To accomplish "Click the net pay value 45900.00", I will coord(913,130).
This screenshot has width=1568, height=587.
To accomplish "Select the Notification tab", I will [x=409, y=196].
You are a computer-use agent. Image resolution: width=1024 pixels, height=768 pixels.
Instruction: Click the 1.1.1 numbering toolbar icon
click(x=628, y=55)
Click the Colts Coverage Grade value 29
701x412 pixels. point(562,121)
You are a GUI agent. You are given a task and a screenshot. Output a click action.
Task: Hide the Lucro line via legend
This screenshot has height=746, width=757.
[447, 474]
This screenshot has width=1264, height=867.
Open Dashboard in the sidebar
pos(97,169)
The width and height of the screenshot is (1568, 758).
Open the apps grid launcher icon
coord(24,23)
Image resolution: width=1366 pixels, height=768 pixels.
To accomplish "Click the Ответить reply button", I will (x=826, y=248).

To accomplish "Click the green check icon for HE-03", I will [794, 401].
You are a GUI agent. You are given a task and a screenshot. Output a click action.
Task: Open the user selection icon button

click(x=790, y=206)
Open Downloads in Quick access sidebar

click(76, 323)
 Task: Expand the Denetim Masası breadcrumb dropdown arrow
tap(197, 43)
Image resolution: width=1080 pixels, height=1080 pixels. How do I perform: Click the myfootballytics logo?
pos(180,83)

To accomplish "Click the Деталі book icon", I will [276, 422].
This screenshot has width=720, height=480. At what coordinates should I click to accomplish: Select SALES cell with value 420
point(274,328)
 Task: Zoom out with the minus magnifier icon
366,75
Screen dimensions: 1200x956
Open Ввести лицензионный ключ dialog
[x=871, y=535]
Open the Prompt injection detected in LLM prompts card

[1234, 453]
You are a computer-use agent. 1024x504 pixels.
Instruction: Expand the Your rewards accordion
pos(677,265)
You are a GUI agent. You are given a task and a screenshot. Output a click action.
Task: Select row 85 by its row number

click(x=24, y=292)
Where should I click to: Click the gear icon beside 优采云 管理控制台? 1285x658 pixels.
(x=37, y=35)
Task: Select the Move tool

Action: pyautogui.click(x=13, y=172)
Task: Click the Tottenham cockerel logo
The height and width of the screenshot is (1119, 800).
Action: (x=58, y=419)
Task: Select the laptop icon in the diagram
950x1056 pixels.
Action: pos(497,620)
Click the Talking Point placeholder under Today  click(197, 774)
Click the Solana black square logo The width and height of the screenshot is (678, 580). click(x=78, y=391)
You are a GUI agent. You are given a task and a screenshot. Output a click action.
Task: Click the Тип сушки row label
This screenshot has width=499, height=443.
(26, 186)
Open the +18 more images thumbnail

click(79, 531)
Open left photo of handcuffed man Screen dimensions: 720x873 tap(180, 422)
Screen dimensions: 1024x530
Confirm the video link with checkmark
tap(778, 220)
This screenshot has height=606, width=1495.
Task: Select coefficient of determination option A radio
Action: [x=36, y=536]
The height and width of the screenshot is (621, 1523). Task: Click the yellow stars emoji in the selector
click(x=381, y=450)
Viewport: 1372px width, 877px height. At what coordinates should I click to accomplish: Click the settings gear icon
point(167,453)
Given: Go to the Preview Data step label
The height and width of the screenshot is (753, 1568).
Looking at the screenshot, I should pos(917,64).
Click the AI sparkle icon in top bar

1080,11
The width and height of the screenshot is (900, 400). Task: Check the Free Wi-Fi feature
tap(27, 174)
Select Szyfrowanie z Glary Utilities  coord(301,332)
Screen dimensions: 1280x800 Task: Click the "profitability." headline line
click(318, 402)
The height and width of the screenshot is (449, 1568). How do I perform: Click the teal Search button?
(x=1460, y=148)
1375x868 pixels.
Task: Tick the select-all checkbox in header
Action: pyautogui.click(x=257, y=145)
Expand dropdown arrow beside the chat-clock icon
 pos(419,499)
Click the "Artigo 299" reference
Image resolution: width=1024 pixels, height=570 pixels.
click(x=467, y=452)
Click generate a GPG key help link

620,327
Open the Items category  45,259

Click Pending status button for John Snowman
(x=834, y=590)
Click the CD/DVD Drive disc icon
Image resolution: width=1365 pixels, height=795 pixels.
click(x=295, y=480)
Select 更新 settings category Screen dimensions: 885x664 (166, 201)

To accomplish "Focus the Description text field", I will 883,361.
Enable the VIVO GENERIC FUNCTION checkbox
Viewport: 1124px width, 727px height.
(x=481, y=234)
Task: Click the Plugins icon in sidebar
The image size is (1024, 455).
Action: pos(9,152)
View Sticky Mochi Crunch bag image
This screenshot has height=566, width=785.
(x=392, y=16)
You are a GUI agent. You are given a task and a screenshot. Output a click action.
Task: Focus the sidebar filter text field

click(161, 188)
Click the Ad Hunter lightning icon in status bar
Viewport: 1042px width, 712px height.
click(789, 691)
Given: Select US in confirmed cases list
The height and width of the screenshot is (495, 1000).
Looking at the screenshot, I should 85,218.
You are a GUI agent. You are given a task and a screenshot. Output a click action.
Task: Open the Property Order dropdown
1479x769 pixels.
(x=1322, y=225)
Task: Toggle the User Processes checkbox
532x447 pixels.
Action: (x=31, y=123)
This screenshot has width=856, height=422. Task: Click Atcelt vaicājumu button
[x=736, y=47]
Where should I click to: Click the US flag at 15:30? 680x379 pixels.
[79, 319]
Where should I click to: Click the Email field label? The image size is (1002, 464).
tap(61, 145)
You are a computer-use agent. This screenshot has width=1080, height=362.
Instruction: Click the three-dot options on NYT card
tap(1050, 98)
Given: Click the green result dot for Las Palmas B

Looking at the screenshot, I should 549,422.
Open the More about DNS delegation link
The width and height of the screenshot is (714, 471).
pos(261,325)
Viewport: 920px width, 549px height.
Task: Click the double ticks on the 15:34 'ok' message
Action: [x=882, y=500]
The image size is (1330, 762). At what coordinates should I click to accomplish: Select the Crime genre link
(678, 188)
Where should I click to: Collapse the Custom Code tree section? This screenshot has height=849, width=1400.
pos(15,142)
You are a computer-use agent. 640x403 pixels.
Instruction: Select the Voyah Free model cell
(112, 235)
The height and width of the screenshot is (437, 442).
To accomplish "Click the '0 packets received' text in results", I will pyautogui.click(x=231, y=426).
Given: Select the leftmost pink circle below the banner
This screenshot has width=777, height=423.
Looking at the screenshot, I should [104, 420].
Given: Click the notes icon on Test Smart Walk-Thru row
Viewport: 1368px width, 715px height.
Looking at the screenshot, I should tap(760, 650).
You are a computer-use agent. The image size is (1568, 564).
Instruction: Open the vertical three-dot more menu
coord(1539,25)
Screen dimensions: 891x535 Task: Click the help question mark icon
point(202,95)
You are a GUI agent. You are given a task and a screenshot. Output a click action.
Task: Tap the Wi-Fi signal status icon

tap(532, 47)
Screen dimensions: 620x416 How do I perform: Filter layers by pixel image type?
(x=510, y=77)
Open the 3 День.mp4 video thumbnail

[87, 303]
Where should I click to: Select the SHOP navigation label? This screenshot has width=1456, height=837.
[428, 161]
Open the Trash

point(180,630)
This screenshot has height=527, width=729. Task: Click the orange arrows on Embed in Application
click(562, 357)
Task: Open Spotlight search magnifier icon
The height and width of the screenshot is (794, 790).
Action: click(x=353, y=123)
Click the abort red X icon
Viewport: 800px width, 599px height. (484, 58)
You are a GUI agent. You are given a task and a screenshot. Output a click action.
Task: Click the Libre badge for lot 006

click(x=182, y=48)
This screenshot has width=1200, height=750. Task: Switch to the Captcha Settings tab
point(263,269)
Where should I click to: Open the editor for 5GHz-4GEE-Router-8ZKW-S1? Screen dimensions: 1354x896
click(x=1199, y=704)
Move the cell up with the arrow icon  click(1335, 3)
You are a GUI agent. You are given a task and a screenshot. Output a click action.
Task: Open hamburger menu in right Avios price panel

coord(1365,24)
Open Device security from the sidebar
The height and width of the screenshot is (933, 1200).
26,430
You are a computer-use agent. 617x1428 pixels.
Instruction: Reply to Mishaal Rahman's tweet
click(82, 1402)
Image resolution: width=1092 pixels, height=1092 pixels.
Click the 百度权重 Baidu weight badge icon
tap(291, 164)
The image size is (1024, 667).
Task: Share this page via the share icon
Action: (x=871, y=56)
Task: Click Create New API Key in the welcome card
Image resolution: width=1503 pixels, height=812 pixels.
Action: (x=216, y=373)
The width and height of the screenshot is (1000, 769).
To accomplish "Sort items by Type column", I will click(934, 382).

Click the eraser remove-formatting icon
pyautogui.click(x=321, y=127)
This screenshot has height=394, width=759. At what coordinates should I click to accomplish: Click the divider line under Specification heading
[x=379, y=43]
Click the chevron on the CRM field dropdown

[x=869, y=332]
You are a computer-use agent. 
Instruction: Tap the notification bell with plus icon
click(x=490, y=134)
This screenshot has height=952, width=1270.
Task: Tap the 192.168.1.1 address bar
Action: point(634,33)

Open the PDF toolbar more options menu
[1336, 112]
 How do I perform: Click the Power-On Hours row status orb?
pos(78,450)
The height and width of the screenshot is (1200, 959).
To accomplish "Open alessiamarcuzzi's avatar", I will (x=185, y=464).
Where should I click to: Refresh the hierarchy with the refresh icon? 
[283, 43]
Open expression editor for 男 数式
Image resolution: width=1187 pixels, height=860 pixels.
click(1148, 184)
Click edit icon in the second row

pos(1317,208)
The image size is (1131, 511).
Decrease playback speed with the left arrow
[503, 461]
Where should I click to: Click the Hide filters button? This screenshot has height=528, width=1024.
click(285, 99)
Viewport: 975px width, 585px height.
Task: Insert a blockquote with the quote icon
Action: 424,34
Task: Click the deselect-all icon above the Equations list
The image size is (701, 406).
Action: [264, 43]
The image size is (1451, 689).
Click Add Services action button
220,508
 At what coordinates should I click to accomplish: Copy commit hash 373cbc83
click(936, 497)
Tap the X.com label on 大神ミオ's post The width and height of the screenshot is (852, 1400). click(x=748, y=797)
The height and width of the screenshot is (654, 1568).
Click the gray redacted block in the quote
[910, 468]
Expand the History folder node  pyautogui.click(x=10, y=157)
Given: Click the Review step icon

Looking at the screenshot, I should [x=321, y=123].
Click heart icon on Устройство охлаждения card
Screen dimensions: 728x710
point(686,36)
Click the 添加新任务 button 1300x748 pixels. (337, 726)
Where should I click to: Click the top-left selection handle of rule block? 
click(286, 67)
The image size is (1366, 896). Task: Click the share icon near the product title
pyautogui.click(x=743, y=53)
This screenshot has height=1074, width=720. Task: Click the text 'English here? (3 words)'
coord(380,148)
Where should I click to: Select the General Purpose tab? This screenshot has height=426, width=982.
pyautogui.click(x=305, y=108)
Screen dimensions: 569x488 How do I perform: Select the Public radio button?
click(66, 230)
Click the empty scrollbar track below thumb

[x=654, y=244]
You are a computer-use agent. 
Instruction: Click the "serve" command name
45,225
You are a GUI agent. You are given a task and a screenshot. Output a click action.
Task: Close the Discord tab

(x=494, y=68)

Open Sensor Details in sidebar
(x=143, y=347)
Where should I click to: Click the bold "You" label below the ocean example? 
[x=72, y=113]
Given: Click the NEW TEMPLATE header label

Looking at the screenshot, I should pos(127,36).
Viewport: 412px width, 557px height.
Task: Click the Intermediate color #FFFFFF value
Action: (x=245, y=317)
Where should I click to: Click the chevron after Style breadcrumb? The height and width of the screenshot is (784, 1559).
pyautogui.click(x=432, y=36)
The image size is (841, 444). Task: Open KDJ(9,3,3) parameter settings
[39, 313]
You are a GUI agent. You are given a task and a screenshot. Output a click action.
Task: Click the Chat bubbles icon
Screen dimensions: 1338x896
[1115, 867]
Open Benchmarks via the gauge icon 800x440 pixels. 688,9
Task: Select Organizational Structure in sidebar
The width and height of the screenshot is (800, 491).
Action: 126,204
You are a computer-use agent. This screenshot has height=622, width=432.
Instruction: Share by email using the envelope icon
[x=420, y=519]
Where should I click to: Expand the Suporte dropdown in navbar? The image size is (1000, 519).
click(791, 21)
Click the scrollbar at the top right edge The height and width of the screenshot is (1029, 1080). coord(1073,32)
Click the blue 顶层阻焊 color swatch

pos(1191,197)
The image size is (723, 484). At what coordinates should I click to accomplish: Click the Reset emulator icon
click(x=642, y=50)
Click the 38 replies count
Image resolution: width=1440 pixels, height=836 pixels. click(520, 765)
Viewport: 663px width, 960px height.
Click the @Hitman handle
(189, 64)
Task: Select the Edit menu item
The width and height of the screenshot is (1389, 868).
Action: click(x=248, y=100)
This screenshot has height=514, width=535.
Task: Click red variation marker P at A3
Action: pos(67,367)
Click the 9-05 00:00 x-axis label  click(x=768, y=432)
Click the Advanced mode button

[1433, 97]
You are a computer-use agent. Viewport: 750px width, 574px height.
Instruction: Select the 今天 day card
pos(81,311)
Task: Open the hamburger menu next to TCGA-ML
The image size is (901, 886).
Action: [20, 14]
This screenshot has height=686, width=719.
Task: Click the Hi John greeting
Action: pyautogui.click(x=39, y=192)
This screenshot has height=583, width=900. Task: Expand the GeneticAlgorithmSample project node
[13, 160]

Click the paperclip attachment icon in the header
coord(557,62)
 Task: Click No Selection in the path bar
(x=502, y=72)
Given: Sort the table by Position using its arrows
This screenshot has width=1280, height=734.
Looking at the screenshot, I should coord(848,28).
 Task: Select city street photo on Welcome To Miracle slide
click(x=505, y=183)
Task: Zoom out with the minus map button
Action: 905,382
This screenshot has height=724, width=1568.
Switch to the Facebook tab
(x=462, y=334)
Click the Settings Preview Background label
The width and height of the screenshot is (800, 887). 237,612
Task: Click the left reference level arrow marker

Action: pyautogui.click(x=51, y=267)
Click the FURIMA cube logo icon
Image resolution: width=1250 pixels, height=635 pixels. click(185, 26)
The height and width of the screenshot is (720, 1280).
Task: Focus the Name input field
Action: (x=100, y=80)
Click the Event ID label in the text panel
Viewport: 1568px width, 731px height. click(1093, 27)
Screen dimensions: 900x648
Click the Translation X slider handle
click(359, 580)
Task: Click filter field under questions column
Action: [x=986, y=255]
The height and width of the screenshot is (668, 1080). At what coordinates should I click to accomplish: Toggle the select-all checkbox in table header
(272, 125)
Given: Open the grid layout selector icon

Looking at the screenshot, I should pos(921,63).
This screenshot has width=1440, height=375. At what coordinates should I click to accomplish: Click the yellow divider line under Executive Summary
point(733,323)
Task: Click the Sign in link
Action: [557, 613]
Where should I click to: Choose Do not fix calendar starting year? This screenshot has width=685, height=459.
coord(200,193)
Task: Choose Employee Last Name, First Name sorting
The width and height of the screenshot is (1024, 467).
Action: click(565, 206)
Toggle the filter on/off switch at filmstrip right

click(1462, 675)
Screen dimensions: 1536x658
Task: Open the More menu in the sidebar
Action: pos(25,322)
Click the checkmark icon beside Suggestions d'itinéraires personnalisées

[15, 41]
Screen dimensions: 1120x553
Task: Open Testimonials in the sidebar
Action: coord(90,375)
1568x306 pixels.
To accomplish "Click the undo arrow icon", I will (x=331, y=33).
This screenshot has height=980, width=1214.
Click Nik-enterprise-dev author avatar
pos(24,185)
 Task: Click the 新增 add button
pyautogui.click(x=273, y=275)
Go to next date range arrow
──────────
## WHAT TO PRODUCE
Out of the entries above, write out only the lines between the line holding "Click the Talking" and the line holding "Select Szyfrowanie z", inclusive, each exactly as given.

## SOLUTION TO THIS TASK
Click the Talking Point placeholder under Today  click(197, 774)
Click the Solana black square logo The width and height of the screenshot is (678, 580). click(x=78, y=391)
You are a GUI agent. You are given a task and a screenshot. Output a click action.
Task: Click the Тип сушки row label
This screenshot has width=499, height=443.
(26, 186)
Open the +18 more images thumbnail

click(79, 531)
Open left photo of handcuffed man Screen dimensions: 720x873 tap(180, 422)
Screen dimensions: 1024x530
Confirm the video link with checkmark
tap(778, 220)
This screenshot has height=606, width=1495.
Task: Select coefficient of determination option A radio
Action: [x=36, y=536]
The height and width of the screenshot is (621, 1523). Task: Click the yellow stars emoji in the selector
click(x=381, y=450)
Viewport: 1372px width, 877px height. At what coordinates should I click to accomplish: Click the settings gear icon
point(167,453)
Given: Go to the Preview Data step label
The height and width of the screenshot is (753, 1568).
Looking at the screenshot, I should pos(917,64).
Click the AI sparkle icon in top bar

1080,11
The width and height of the screenshot is (900, 400). Task: Check the Free Wi-Fi feature
tap(27, 174)
Select Szyfrowanie z Glary Utilities  coord(301,332)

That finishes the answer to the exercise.